Given instruction: Copy out only the data from the line that contains "Focus the Database table input field" through the line that contains "pyautogui.click(x=131, y=553)", with both of those lines included and the requests kept as they are. Shift each coordinate in the answers by adding 118 to it.

Input data:
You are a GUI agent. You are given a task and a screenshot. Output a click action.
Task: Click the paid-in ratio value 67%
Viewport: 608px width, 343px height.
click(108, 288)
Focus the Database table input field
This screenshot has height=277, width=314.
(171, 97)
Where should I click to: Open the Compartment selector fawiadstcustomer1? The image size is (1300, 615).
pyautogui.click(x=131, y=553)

---

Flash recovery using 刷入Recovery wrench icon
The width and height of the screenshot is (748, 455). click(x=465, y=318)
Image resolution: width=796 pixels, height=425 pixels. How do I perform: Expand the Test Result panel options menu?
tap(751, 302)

* * *

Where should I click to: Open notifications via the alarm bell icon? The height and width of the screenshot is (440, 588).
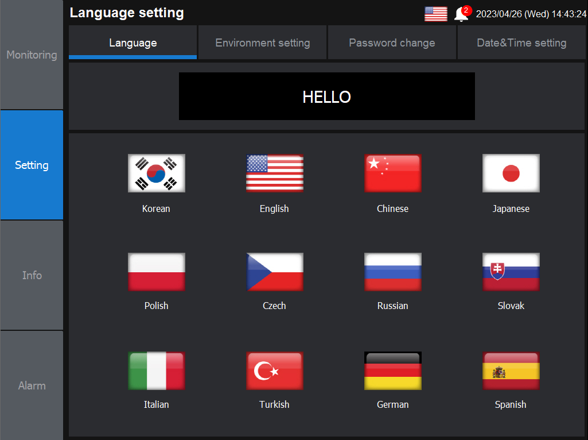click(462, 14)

Exercise output:
Focus the Database table input field
This screenshot has height=277, width=314.
(289, 215)
Where should I click to: Open the Compartment selector fawiadstcustomer1? The image size is (1300, 615).
pyautogui.click(x=249, y=671)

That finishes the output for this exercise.